With melancholic urging the music calls
I invite, you wait, you come, we move
Backwards, sideways we cross and join

Forward, side and join again
I stop, you turn, and turn again
And we move on and the music calls

I wait, you give, we feel, we move
I turn, I invite, you wait, you come

We move again and the music calls
With melancholic urging the music calls.

My Sister

My sister is coming to stay
And we’ve not met since ….
Last time.
Thin children pushing a trolley,
Speed down the slope and crash in a gully.
Grandfather astride his stool
The cow leg tied to counter a kick
Tail swishing rebuttal for flies,
The cream and the milk come from separate spouts.

My sister is coming to stay,
We always felt nearer near even……
With many miles.
Sticks to pen writing in the wet sand,
Castles that triumph them all,
And fish in rock pools, that never returned.
There’s a closeness that belies the 5 years,
as youngest and eldest through the confusions of school,
And exams and homework; boy friends and girl

My sister has been to stay,
And we will meet again soon…..
Next time.
Years melted as anecdote gaps bridged
These lives that are really quite similar now,
Children of 5 to 11, and just after 2.
She’s in rain forest islands of family now,
And like the nations we have embraced
The ancestors and history can only be shared.

Liam

I said what should I put if I write a poem about you
He said “Say you met a man in Rosies bar in Ballydehob,
Y’knaw in Ballydehob, Ballydehob y’knaw”

He was a-jigging, a-scuffin, feet a-sliding to the rhythm
His drunk blue eyes were dancing, swaying
He spoke with the music – full and bold

“I’m descent from an Injun laydee who ....
Tart me de wayz. Dee ways y’knaw
Tart me de ways. Y’knaw in Ballydehob,
Ballydehob y’knaw”

“We O’Briens. We bonesetters y’knaw,
We bonesetters. My hands see, my hands
Here and far we be from Cork to Ballydehob,
Ballydehob y’knaw”. Ballydehob,
Ballydehob y’knaw”

Do you believe in destiny
D’you believe in God

May be we’ll meet again
But not in Ballydehob, y’knaw
No not Ballydehob, y’knaw”

Still a Good Deal

“Gosh!” the boy widened his eyes
“How peculiar!”
And fair enough his coming seemed miraculously timed.
The whole town within a whisker of completion:
snug houses already up and companionable
and only wanting a lick or two of Mander’s paint;
and tarmac roads to nowhere very urgent
Squeezed out just yesterday for father’s Austin 10.

What luck to turn up now:
the rolling globe all pink with Empire,
and Malcolm Campbell fast as Billy-Oh,
and Mr Baldwin, stolid as a prune,
the very man for No 10.

Gosh! Everything settled already:
De Vito’s Ice-cream Parlour
a world consummated in sunlight,
No hint of impending improvement
Bolshefying its strawberry specials.

The grown-ups too, the Men of Kent
- policemen, firemen, even mothers –
ooze holy reconciliation.
One such,
Square champion of now-and-evermore,
our Town Clerk, Mr Parfitt
(his briar fat with Gold Block,
his Precedent Book with answers)
daylong endures municipal nirvana,
while sweet St George’s bell
hangs in the air the indistinguishable hours.
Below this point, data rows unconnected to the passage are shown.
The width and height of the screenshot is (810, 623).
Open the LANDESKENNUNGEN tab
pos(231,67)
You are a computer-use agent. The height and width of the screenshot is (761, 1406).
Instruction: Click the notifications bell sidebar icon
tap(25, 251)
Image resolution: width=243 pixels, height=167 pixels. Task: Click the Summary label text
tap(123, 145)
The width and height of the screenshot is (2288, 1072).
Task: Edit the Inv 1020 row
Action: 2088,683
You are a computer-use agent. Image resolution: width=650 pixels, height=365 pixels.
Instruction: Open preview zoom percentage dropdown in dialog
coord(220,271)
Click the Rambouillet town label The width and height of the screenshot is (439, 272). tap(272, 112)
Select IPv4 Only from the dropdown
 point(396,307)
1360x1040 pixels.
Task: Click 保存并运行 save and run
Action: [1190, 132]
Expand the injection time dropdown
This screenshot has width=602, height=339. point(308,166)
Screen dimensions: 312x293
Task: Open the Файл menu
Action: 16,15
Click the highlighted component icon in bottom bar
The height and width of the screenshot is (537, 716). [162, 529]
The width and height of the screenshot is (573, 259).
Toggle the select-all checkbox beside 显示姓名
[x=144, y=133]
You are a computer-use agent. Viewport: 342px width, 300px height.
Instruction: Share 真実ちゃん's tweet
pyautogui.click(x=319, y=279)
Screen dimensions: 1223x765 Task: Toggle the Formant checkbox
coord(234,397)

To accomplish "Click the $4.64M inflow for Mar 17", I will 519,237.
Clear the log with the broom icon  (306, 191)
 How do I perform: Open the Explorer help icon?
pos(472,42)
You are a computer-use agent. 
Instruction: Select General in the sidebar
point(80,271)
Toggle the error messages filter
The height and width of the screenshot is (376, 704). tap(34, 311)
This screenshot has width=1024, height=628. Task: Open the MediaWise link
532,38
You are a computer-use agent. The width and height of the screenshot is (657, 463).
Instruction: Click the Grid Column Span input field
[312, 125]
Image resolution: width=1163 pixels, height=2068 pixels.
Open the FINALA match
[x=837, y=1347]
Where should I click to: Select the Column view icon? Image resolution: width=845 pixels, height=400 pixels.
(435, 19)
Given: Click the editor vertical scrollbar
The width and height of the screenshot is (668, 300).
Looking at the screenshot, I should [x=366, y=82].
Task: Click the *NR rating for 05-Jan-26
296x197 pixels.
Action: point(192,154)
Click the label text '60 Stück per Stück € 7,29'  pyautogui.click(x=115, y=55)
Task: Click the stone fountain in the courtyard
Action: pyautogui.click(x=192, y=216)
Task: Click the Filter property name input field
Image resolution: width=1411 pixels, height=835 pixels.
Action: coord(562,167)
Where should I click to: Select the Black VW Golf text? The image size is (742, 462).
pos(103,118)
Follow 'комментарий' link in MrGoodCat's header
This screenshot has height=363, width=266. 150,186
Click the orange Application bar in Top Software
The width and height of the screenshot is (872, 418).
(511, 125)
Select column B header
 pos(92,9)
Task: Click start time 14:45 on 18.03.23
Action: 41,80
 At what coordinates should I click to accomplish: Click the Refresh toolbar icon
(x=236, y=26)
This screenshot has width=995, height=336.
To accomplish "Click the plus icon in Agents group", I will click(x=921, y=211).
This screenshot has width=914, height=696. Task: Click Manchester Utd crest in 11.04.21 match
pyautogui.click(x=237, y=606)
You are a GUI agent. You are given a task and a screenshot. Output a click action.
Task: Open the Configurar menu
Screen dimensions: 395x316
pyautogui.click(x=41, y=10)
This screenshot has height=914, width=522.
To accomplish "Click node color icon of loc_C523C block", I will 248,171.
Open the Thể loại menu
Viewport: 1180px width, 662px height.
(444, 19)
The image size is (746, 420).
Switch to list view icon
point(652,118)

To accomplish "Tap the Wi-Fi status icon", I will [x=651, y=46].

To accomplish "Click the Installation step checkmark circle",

Dense crops of non-events and deep “Amens”
Ripen to sunset’s harvest,
when problems niggling Einstein
turn soluble in Fremlins Special Brew;
and the big world’s reported frets
(famines in China and Herr Hitler’s curse)
prove good for wrapping cod and chips.
***
Breath follows breath
A ragged pensioner now,
I tread in my own footsteps
(Page and Monarch both)
stalking my leafy memories
along the paths of childhood.

My God what glee!
The little town prevails!
Force-fed on calendars,
it has withstood.
Those other chaps have gone:
Hitler and Parfitt; Baldwin, Einstein,
one with a million pebbles rolling on our shore,
smoothed sleek by history or oblivion.

What luck to turn up now!
The same dear world consummated in sunlight:
My funny life within a whisker of completion,
and only wanting a lick or two of gloss.